→ Problem
Two lines in the data below mark the range: the one with "For every named" and the one with "[Instagram]". Return both, along with every line between them, exactly.

---------- Records for processing

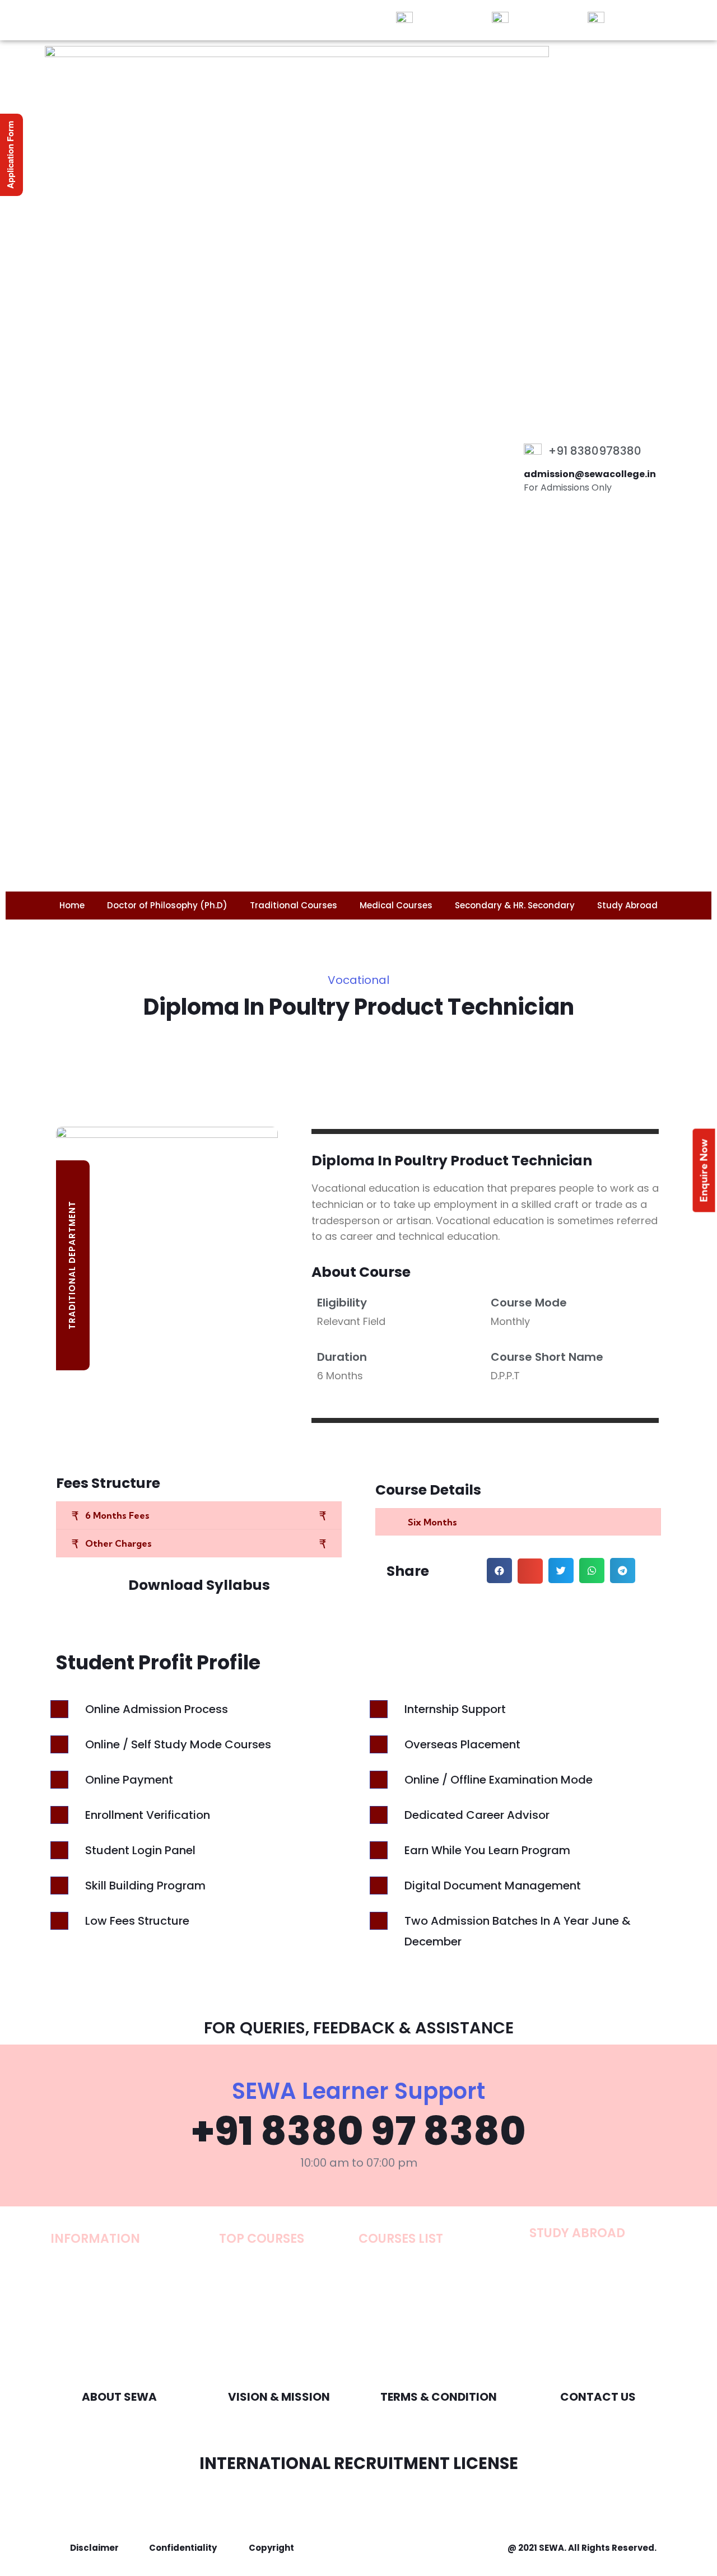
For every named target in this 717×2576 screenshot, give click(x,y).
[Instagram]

--------------------
---------- Records for processing

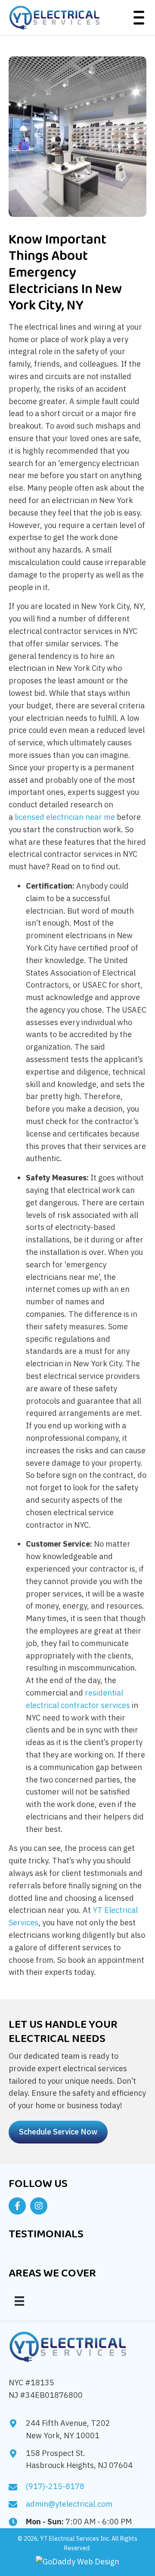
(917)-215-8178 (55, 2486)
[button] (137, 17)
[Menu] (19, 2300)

--------------------

→ Problem solution
For every named target in this 717×2576 screenshot, give click(x,y).
[Instagram]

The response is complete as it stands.